(Input)
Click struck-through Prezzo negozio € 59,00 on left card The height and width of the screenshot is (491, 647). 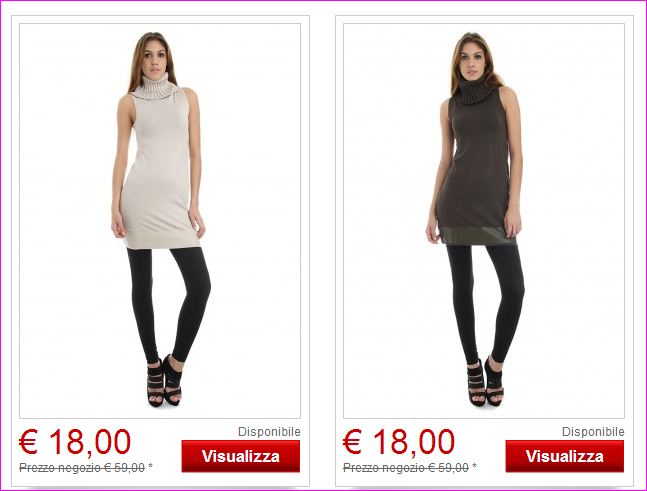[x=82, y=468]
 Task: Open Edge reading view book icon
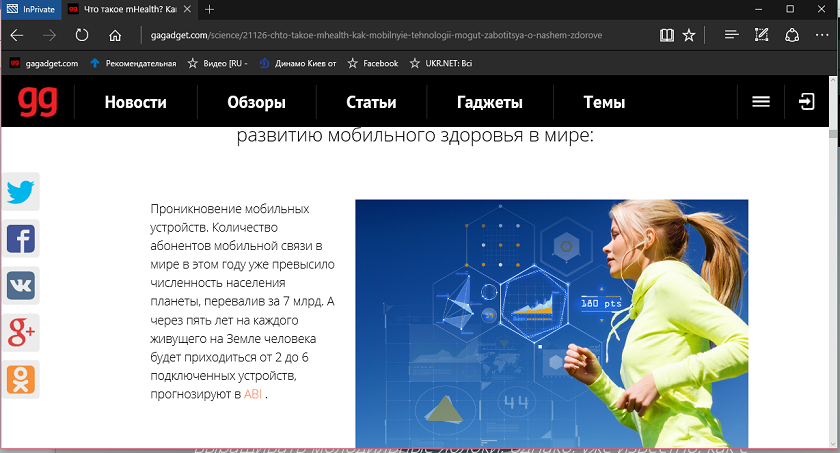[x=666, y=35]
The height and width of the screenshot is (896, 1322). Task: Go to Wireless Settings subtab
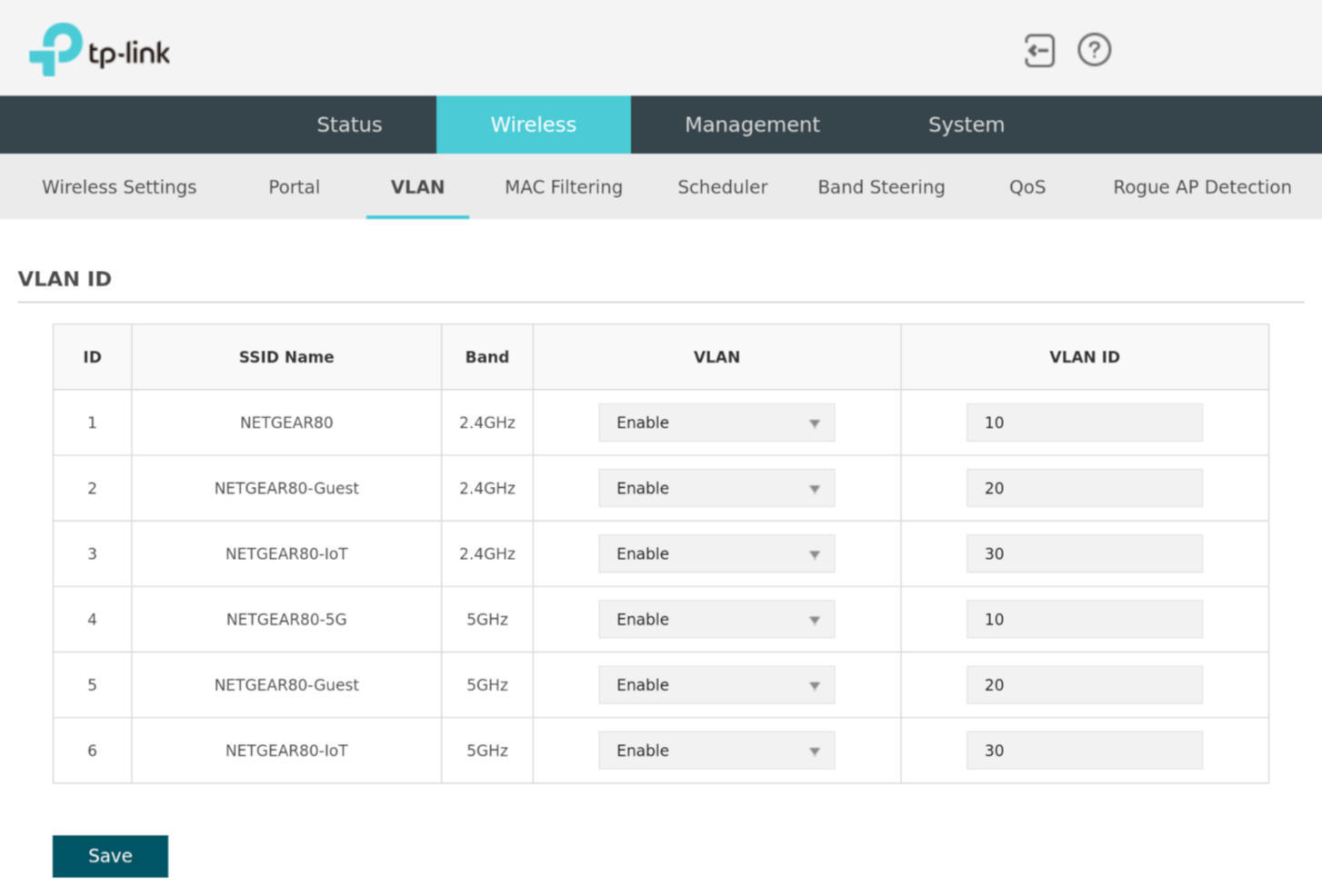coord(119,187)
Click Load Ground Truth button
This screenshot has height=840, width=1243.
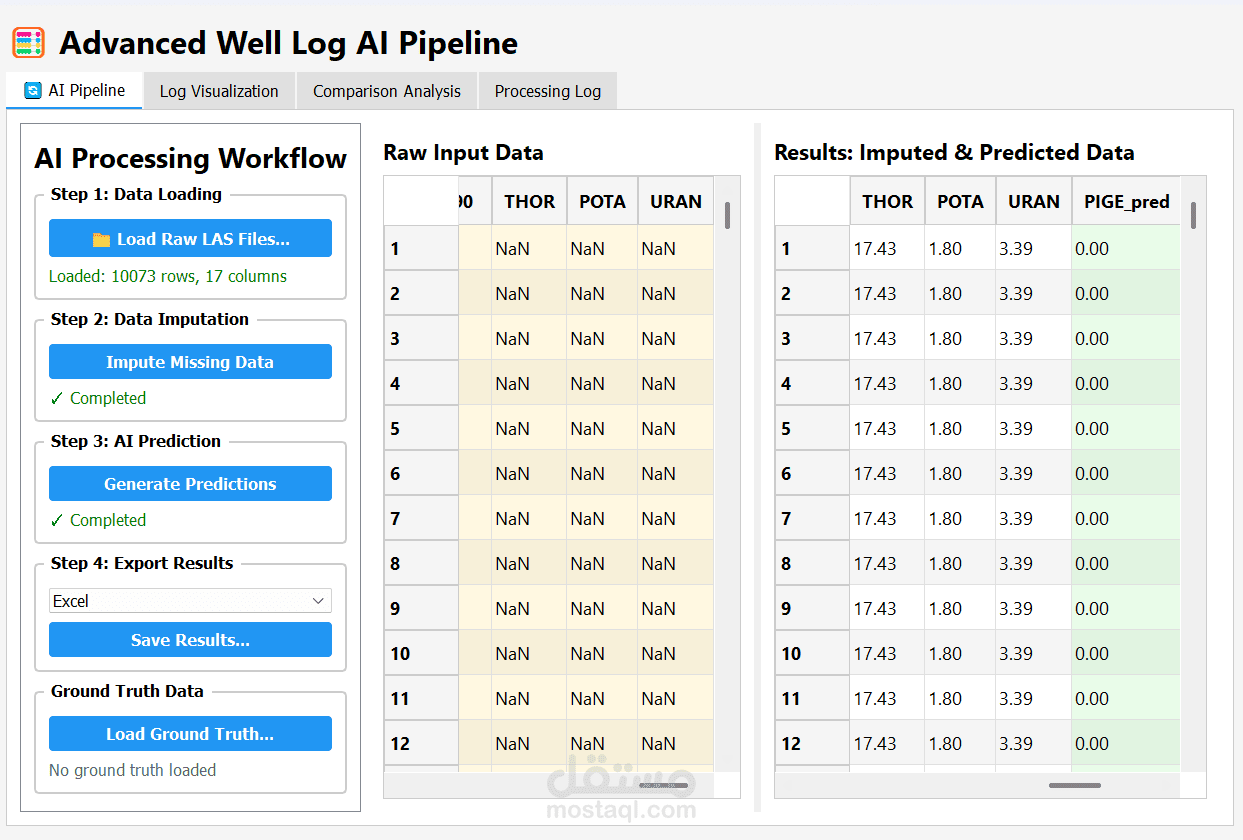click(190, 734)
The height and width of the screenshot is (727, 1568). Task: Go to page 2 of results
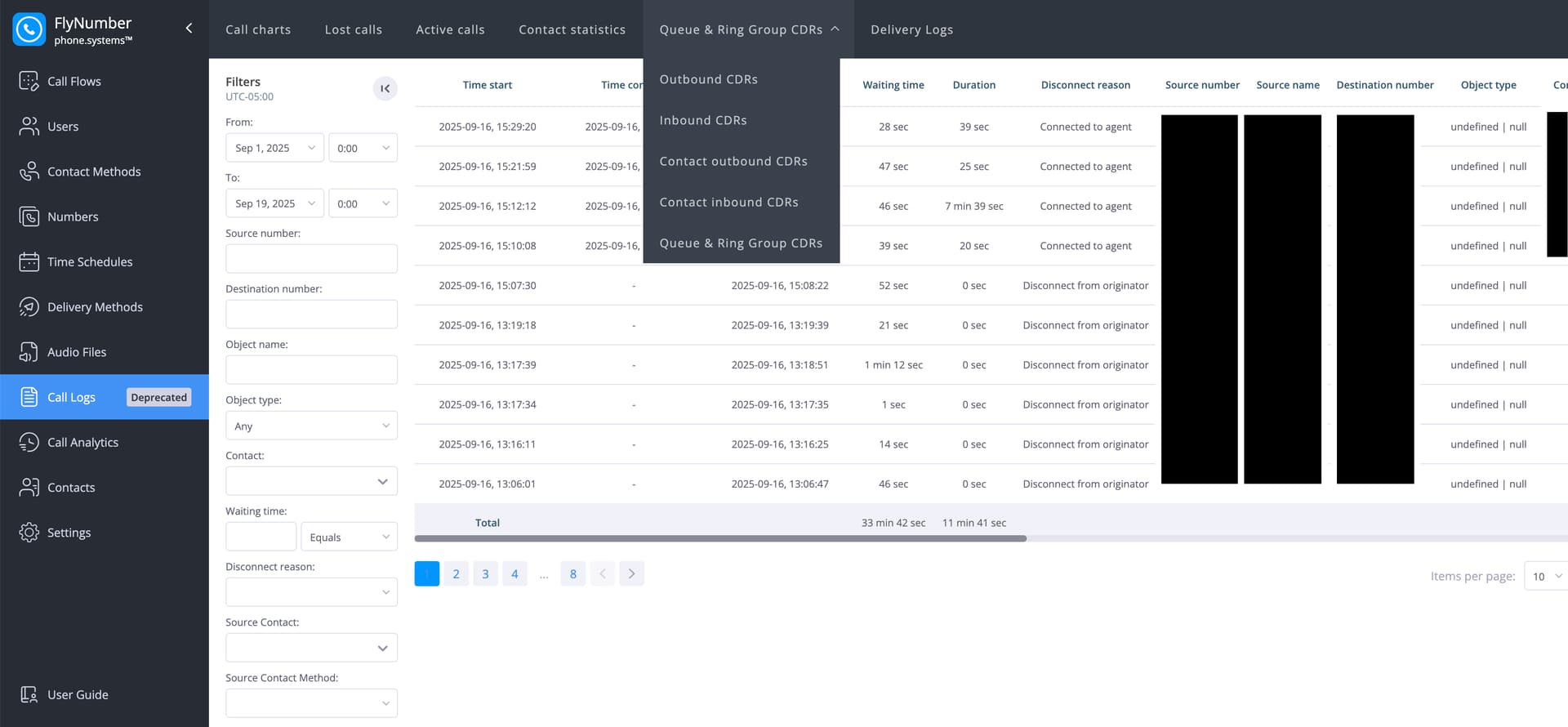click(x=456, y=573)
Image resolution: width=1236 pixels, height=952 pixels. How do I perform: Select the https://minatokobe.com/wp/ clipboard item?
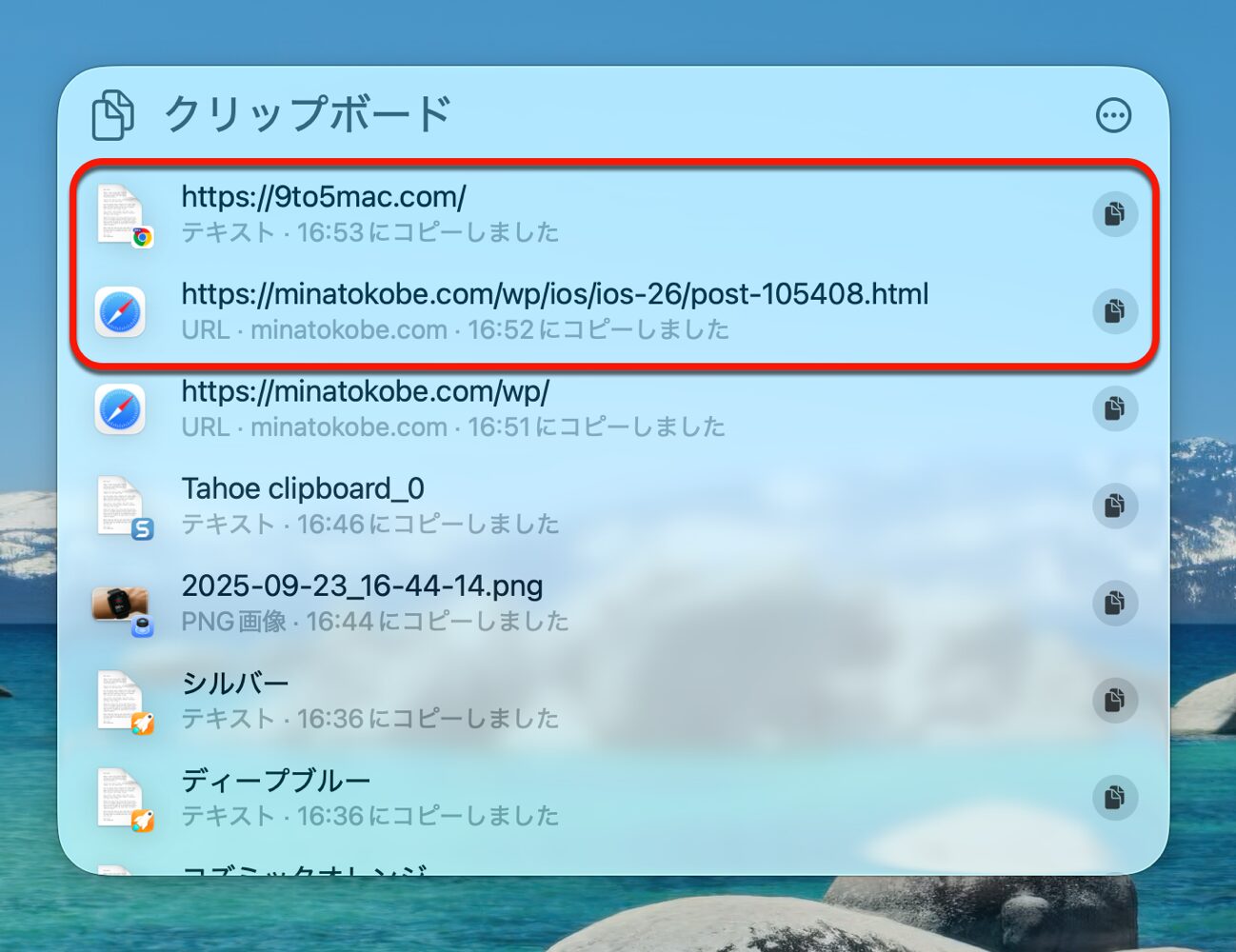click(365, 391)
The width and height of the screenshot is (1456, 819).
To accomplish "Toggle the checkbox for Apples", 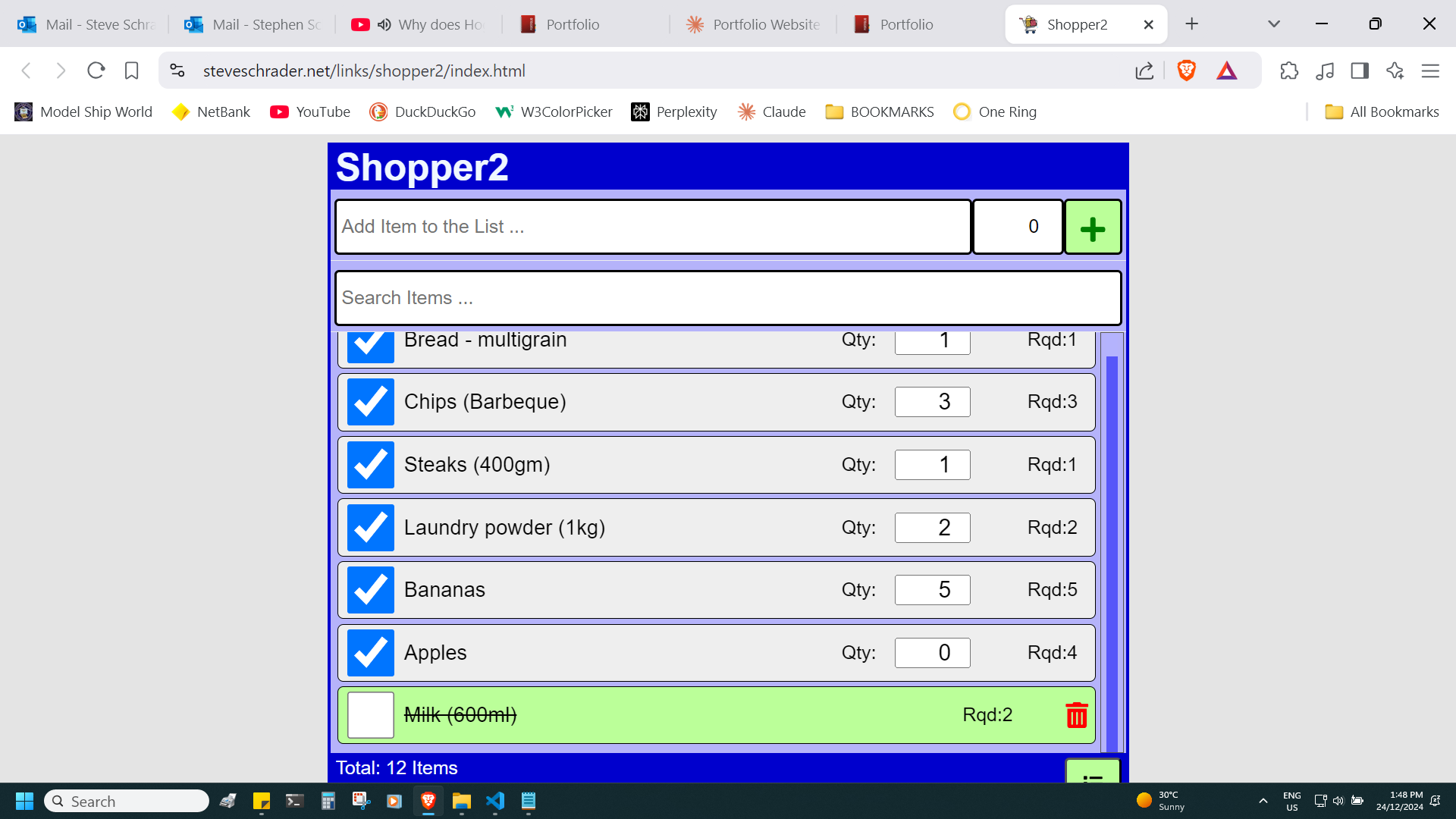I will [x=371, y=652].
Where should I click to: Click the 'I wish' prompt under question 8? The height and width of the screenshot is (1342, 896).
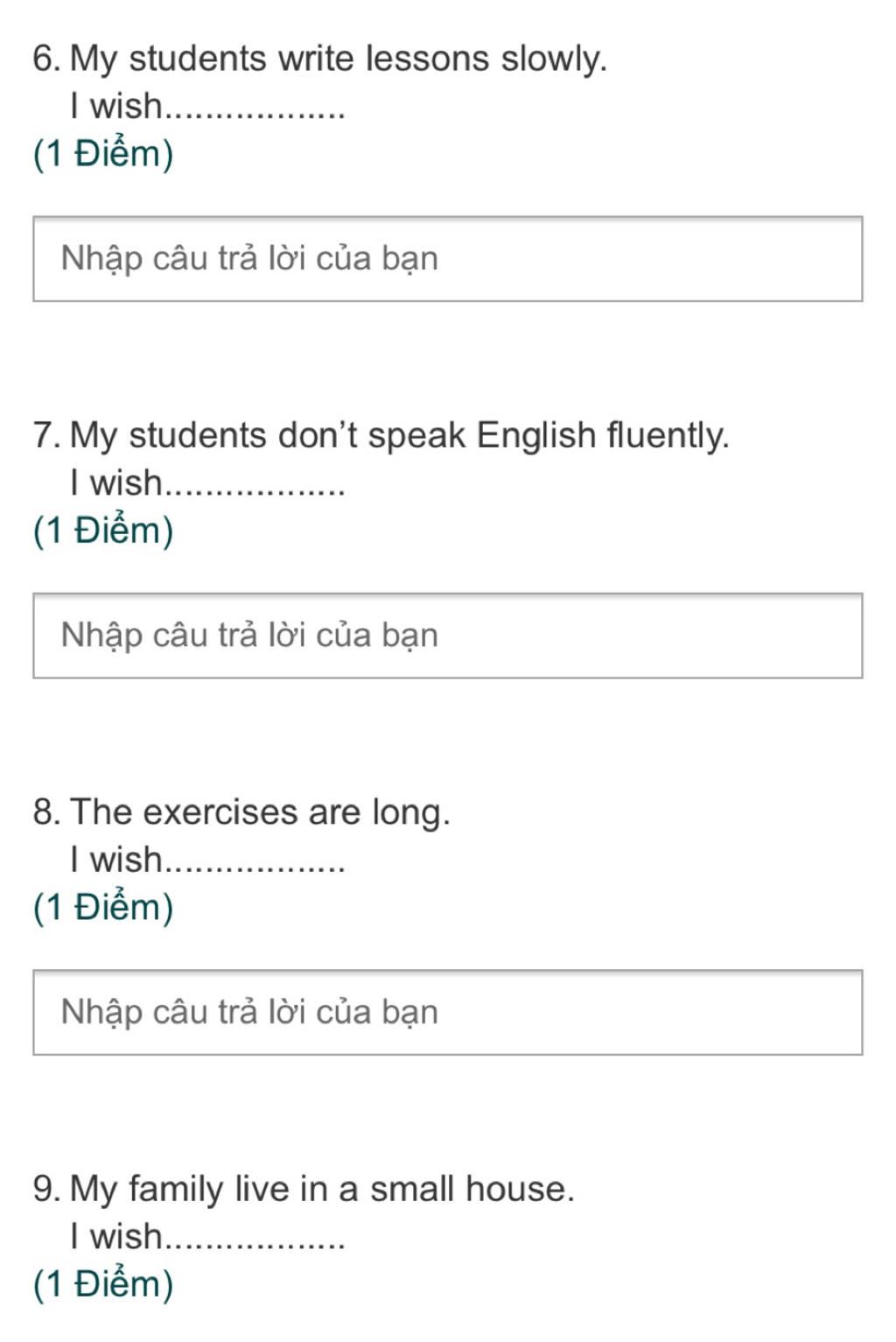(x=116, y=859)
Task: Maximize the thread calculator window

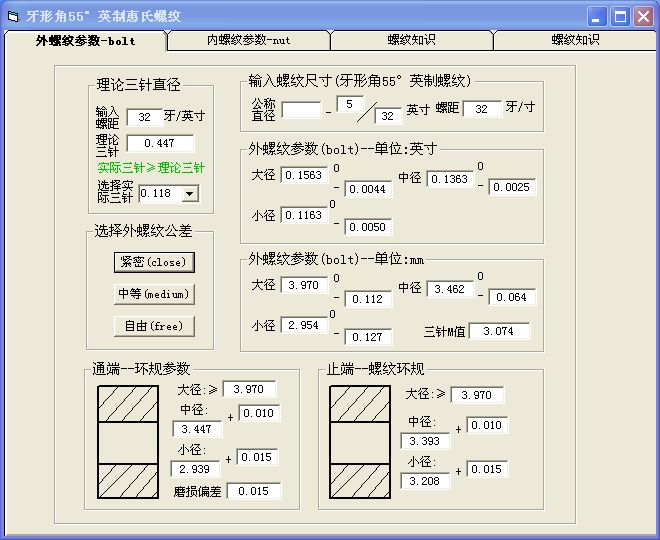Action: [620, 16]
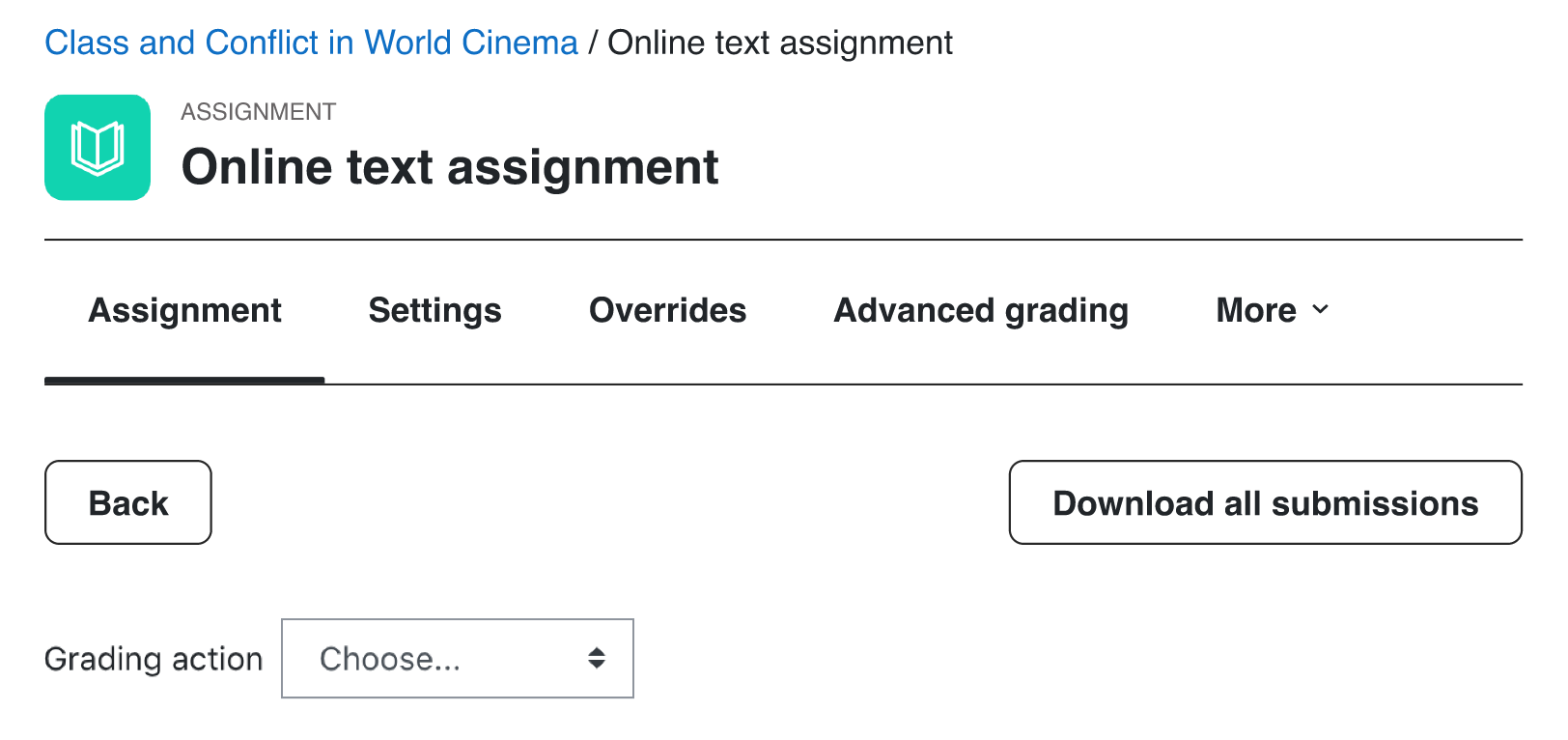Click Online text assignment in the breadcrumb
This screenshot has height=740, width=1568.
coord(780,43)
(End Input)
What to produce:
Everything from the line with "Where should I" through the final line of the material is to be returned exactly, both ends included, apart from the pictures.

Exercise output:
Where should I click to: Click the 'I wish' prompt under question 8? The height and width of the screenshot is (1342, 896).
(x=116, y=859)
Task: Maximize the thread calculator window

Action: [620, 16]
Click Online text assignment in the breadcrumb
This screenshot has height=740, width=1568.
coord(780,43)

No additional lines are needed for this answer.